Circulating tumor cells (CTC) are found in the peripheral blood of patients and are shed from either the primary tumor or its metastases. A recently developed technology to quantify the number of CTCs in whole blood (WB) is the CellSearch CTC Test (Veridex LLC). So far, this is the only test that has been approved by the U.S. Food and Drug Administration (FDA; ref. 14) for the detection and enumeration of CTCs in metastatic prostate (15), colorectal (16), and breast (17) cancer as an independent prognostic factor. After enrichment using magnetic beads coated with anti-epithelial cell adhesion molecule (EpCAM) antibodies, isolated cells are stained with fluorescently labeled monoclonal antibodies specific for epithelial cells (CK-8/18/19), leukocytes (CD45), and their nuclei with a nuclear staining dye [4′, 6 diamidino 2 phenylindole (DAPI)], and subsequently enumerated by a semiautomated fluorescence microscope.

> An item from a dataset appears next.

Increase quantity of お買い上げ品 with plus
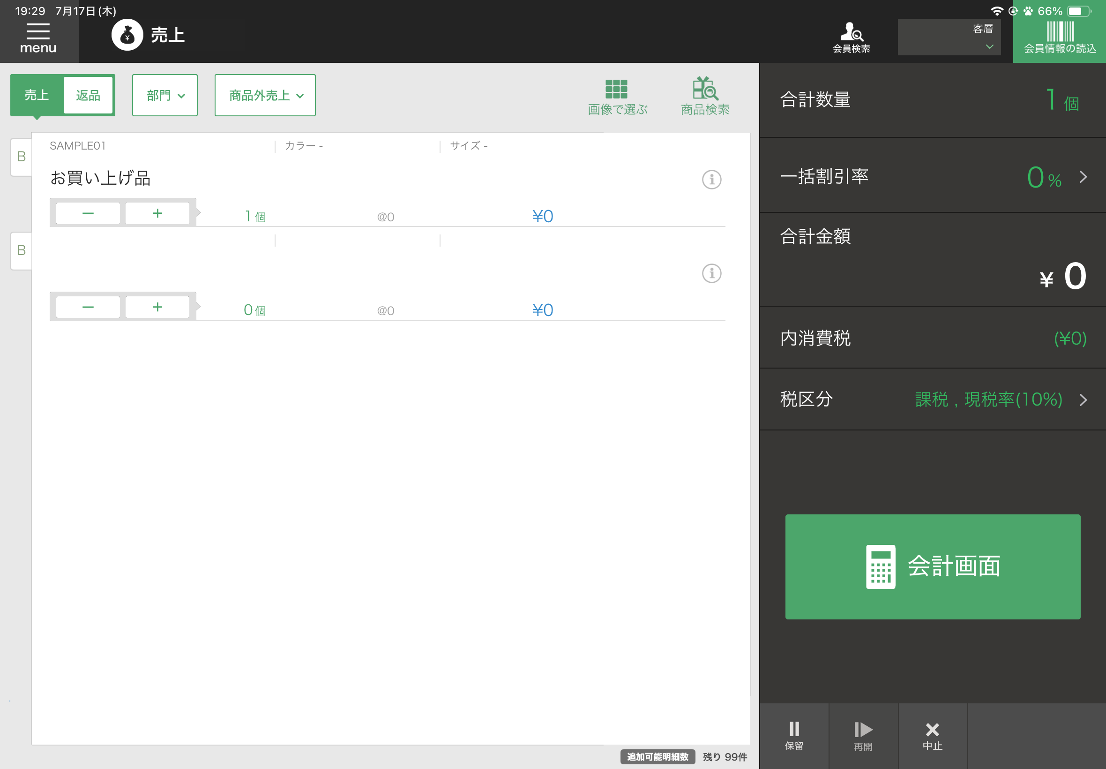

In addition to enumeration, CTCs can also be isolated for molecular characterization. This may enable insight into the molecular biology of metastasis, the association of their molecular profiles with treatment outcomes, and reveal the presence of potential drugable targets. However, although EpCAM-based enrichment eliminates a large proportion of leukocytes (approximately 4-log depletion), there are still considerable quantities of contaminating leukocytes (DAPI+/CD45+) present after this enrichment (18). This contamination, together with the low frequency of CTCs, forms a challenge when aiming to characterize CTCs by very sensitive molecular methods such as PCR.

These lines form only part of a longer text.